Davalı Şirket, ihale bitimi nedeni ile davacı ile olan iş ilişkisinin sona erdiğini, alacakların zamanaşımına uğradığını, işyerinde fazla çalışma yapılmadığını, yıllık izinlerin kullandırıldığını savunarak davanın reddini istemiştir.
Mahkeme Kararının Özeti:
Mahkemece, toplanan kanıtlar ve bilirkişi raporuna dayanılarak, davanın kısmen kabulüne karar verilmiştir.
Temyiz:
Kararı davalı ... vekili temyiz etmiştir.
Gerekçe:
1.Dosyadaki yazılara toplanan delillerle kararın dayandığı kanuni gerektirici sebeplere göre, davalının aşağıdaki bentlerin kapsamı dışında kalan tüm temyiz itirazlarının reddine karar vermek gerekmiştir.
2.Davacı işçinin fazla çalışma yapıp yapmadığı hususu taraflar arasında uyuşmazlık konusudur.
Fazla çalışma yaptığını iddia eden işçi bu iddiasını ispatla yükümlüdür. İşçinin imzasını taşıyan bordro sahteliği ispat edilinceye kadar kesin delil niteliğindedir. Bir başka anlatımla bordronun sahteliği ileri sürülüp kanıtlanmadıkça, imzalı bordroda görünen fazla çalışma alacağının ödendiği varsayılır.
Fazla çalışmanın ispatı konusunda işyeri kayıtları, özellikle işyerine giriş çıkışı gösteren belgeler, işyeri iç yazışmaları, delil niteliğindedir. Ancak, fazla çalışmanın bu tür yazılı belgelerle kanıtlanamaması durumunda tarafların dinletmiş oldukları tanık beyanları ile sonuca gidilmesi gerekir. Bunun dışında herkesçe bilinen genel bazı vakıalar da bu noktada göz önüne alınabilir. İşçinin fiilen yaptığı işin niteliği ve yoğunluğuna göre de fazla çalışma olup olmadığı araştırılmalıdır.

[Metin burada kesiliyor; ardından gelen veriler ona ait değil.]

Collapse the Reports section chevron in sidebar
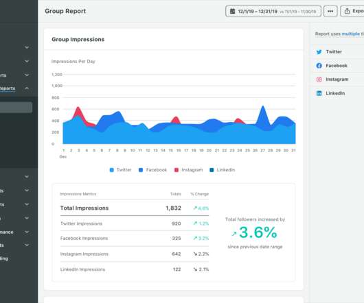The height and width of the screenshot is (303, 364). (27, 88)
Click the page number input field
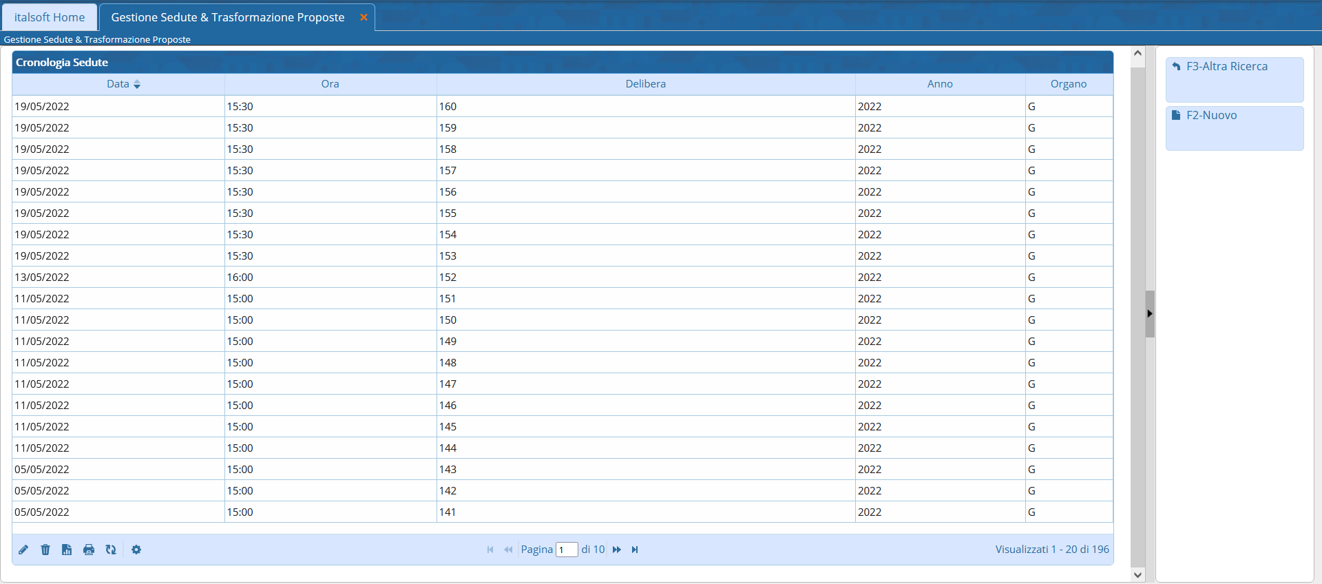 567,550
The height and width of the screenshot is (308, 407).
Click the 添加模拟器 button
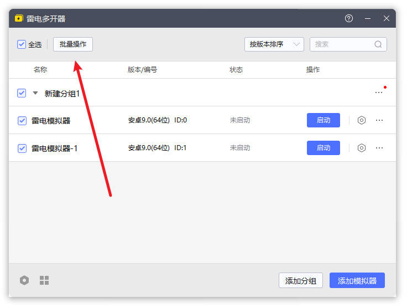(x=357, y=281)
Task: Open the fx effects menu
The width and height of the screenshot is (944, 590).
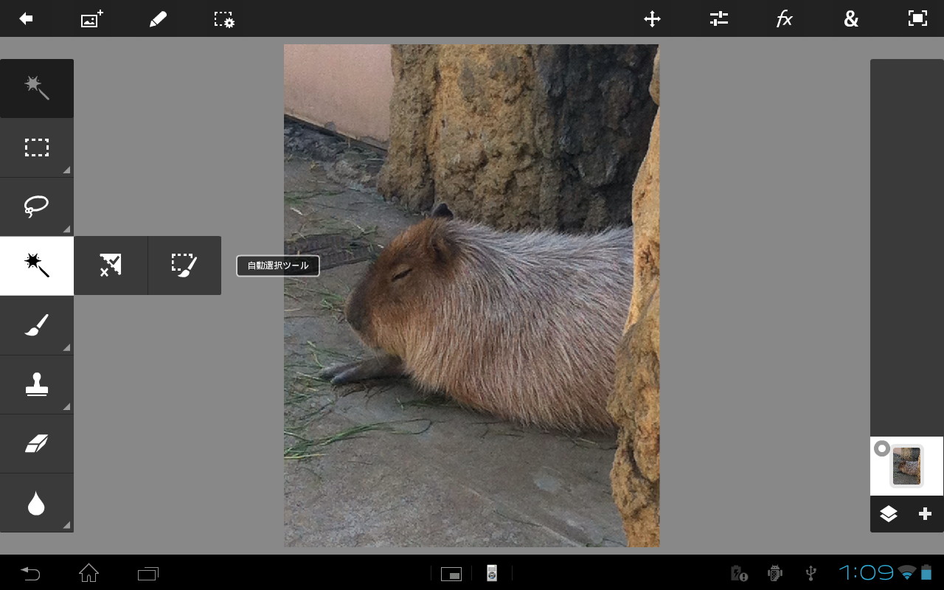Action: [x=785, y=19]
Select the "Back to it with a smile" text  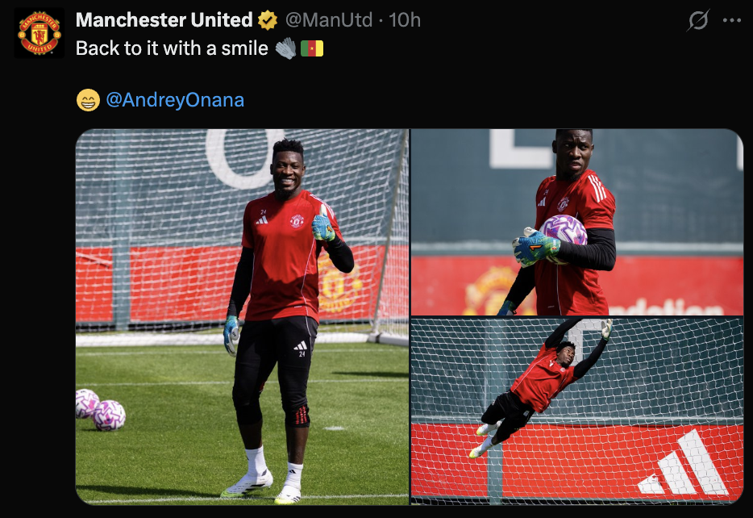coord(172,48)
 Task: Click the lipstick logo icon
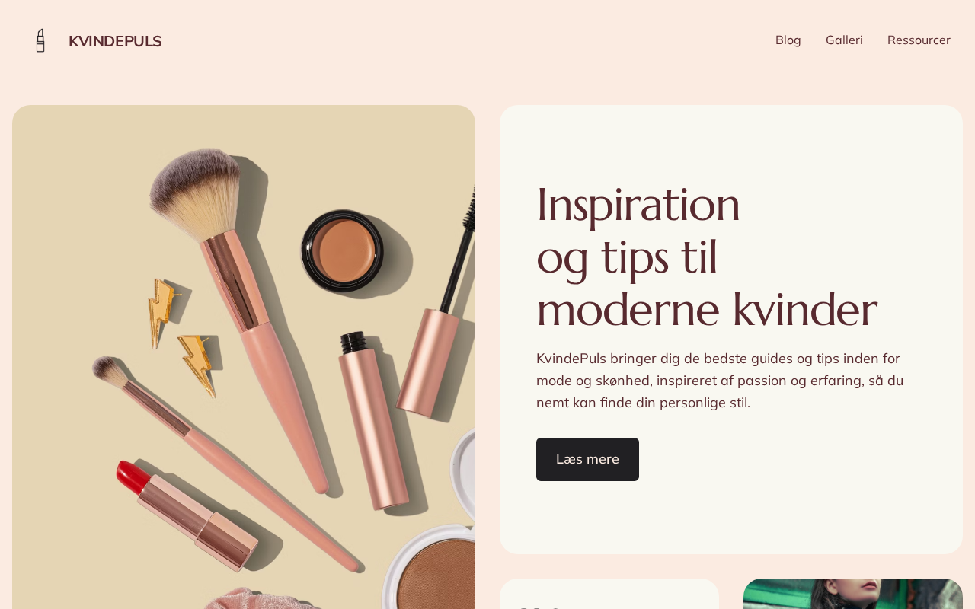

İmzalı ücret bordrolarında fazla çalışma ücreti ödendiği anlaşılıyorsa, işçi tarafından gerçekte daha fazla çalışma yaptığının ileri sürülmesi mümkün değildir. Ancak, işçinin fazla çalışma alacağının daha fazla olduğu yönündeki ihtirazi kaydının bulunması halinde, bordroda görünenden daha fazla çalışmanın ispatı her türlü delille söz konusu olabilir. Buna karşın, bordroların imzalı ve ihtirazi kayıtsız olması durumunda dahi, işçinin geçerli bir yazılı belge ile bordroda yazılı olandan daha fazla çalışmayı yazılı delille kanıtlaması gerekir. İşçiye bordro imzalatılmadığı halde, fazla çalışma ücreti tahakkuklarını da içeren her ay değişik miktarlarda ücret ödemelerinin banka kanalıyla yapılması durumunda da ihtirazi kayıt ileri sürülmemiş olması, ödenenin üzerinde fazla çalışma yapıldığının yazılı delille ispatlanması gerektiği sonucunu doğurmaktadır.

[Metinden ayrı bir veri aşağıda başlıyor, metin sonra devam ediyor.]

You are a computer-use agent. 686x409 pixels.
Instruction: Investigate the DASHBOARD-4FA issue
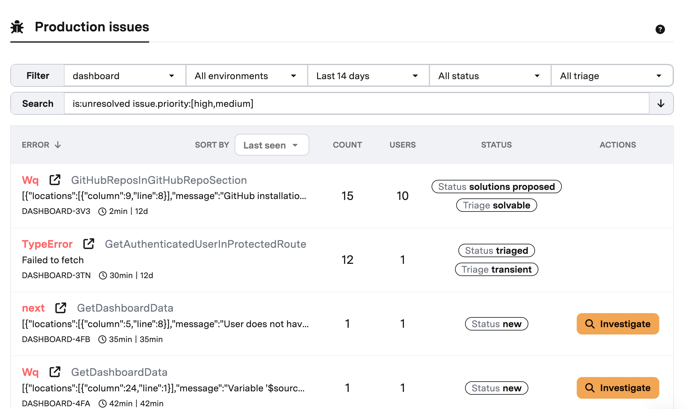[618, 388]
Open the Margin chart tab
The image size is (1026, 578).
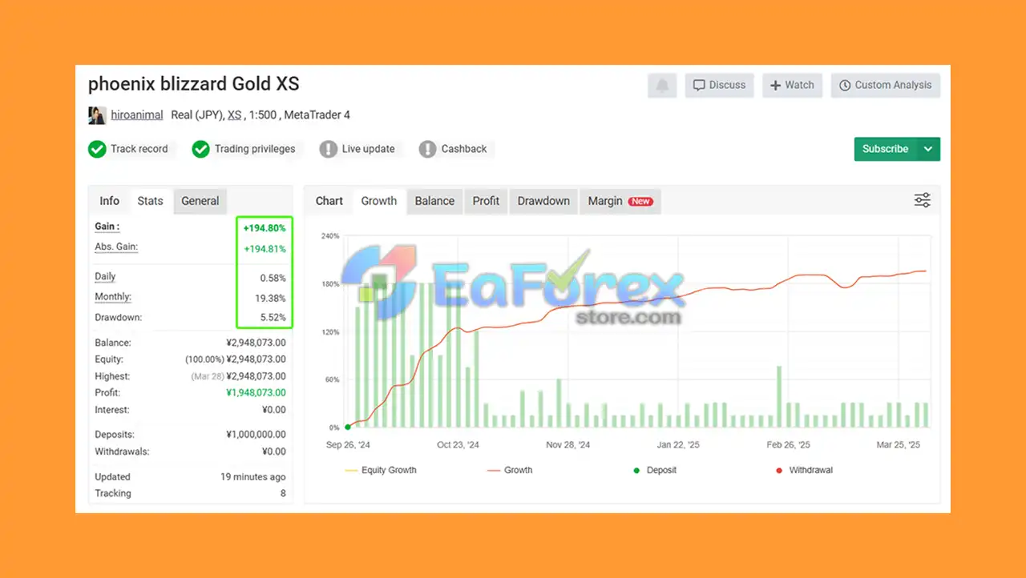620,201
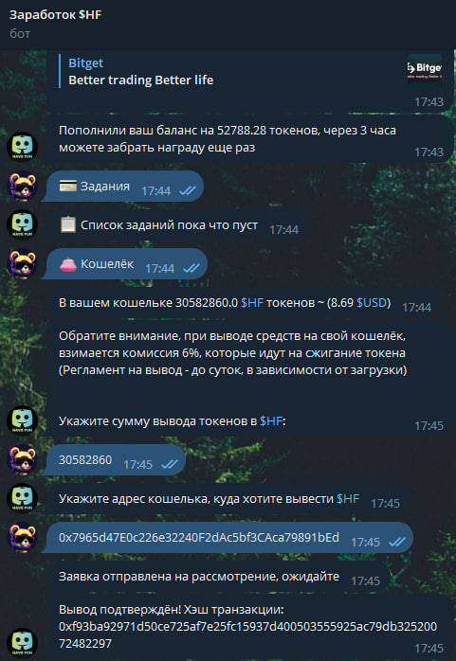Click bear avatar next to Кошелёк message
Image resolution: width=456 pixels, height=661 pixels.
click(x=23, y=264)
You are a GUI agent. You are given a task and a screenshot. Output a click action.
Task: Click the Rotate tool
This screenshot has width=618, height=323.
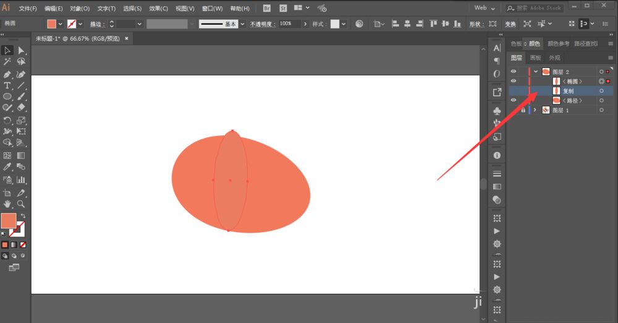click(x=7, y=120)
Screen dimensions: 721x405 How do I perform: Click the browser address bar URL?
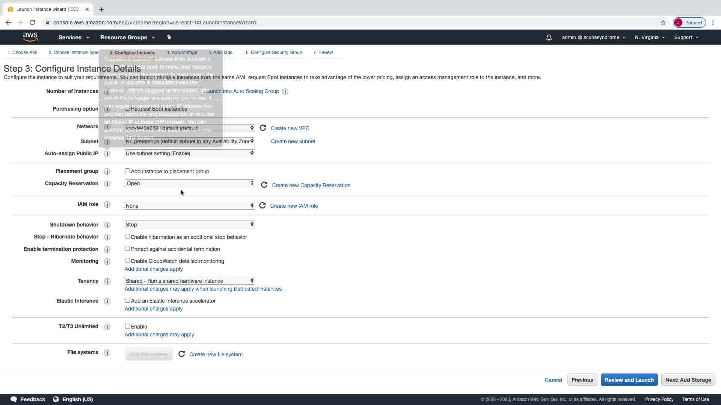pyautogui.click(x=155, y=23)
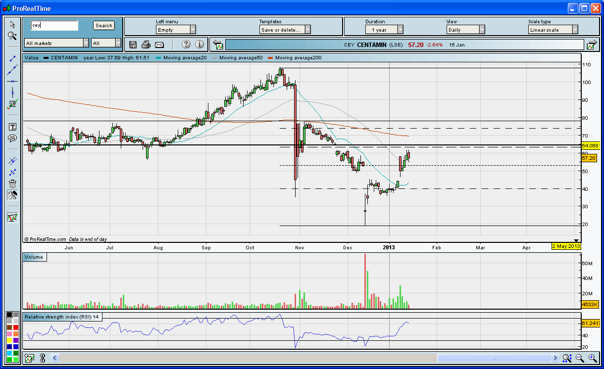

Fazla çalışmanın yazılı delil ya da tanıkla ispatı imkan dahilindedir. İşyerinde çalışma düzenini bilmeyen ve bilmesi mümkün olmayan tanıkların anlatımlarına değer verilemez.
Fazla çalışmanın belirlenmesinde 4857 sayılı İş Kanunu"nun 68. maddesi uyarınca ara dinlenme sürelerinin dikkate alınması gerekir.

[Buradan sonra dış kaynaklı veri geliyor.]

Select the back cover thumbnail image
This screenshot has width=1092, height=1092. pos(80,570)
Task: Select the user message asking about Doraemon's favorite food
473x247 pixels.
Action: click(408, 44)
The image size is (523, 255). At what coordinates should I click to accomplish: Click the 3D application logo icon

Davacı ve davalı işyeri kayıtlarına dayandığına göre; işyerine giriş çıkışlarda kart basılıyorsa buna ilişkin kayıt ve belgeler, alt işverendeki işçi şahsi sicil dosyası, puantaj kayıtları, günlük çalışmalara ilişkin tüm kayıt ve belgelerle asıl işverenin alt işverenin çalışmasını denetlemek amacıyla tuttuğu kayıtlar, davalı ...’deki günlük çalışma düzenini belirleyen her türlü kayıt ve belgenin getirtilmesi ve bu suretle toplanacak tüm delillerin yeniden değerlendirmeye tabi tutularak gerekirse bilirkişiden ek rapor alındıktan sonra oluşacak sonuca göre bir karar verilmesi gerekmektedir. Dosyada dinlenen davacı tanıklarının da aynı sebeple davalı aleyhine dava açtıkları ve birbirlerine tanıklık etmek sureti ile mahkemeden çıkacak sonuçtan menfaat elde edecekleri tartışmasız olduğundan, başka delillerle desteklenmeden tek başına husumetli olan tanık beyanları ile sonuca gidilmesi hatalı olup bozmayı gerektirmiştir...)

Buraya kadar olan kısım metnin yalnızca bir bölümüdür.